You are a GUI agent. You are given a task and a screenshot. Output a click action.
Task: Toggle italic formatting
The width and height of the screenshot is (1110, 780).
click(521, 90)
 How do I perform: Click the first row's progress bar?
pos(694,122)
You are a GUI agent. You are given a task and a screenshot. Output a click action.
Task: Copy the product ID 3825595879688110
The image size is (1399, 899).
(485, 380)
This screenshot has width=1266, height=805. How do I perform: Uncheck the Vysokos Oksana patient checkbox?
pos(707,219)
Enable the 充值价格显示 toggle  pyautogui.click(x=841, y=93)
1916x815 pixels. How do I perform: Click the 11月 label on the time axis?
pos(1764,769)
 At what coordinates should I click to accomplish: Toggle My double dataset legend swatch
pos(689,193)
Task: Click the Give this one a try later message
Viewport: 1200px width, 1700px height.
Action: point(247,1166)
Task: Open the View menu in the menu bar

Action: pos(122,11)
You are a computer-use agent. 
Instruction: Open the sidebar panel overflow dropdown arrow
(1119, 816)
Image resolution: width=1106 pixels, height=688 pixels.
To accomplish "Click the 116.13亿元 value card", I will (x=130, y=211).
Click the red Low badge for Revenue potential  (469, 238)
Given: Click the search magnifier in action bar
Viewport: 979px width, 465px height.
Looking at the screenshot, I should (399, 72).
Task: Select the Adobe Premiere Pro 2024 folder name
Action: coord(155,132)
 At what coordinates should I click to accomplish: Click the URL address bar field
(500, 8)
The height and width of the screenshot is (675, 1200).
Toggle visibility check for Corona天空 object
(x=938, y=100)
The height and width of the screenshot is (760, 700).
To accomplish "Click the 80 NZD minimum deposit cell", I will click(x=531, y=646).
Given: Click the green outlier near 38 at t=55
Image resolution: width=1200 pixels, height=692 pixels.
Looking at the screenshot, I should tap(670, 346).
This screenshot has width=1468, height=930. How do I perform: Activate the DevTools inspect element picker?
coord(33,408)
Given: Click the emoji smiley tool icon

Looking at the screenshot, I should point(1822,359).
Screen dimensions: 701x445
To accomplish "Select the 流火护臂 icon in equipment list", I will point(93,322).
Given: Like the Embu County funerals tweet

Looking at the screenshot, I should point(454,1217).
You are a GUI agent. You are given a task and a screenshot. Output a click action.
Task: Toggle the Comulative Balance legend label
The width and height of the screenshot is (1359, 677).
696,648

---+---

■ What you are asked to do
Check every line of the data, and copy the ones that contain "will".

■ Answer to the problem
To accomplish "Click the 116.13亿元 value card", I will (x=130, y=211).
To accomplish "Click the 80 NZD minimum deposit cell", I will click(x=531, y=646).
To accomplish "Select the 流火护臂 icon in equipment list", I will point(93,322).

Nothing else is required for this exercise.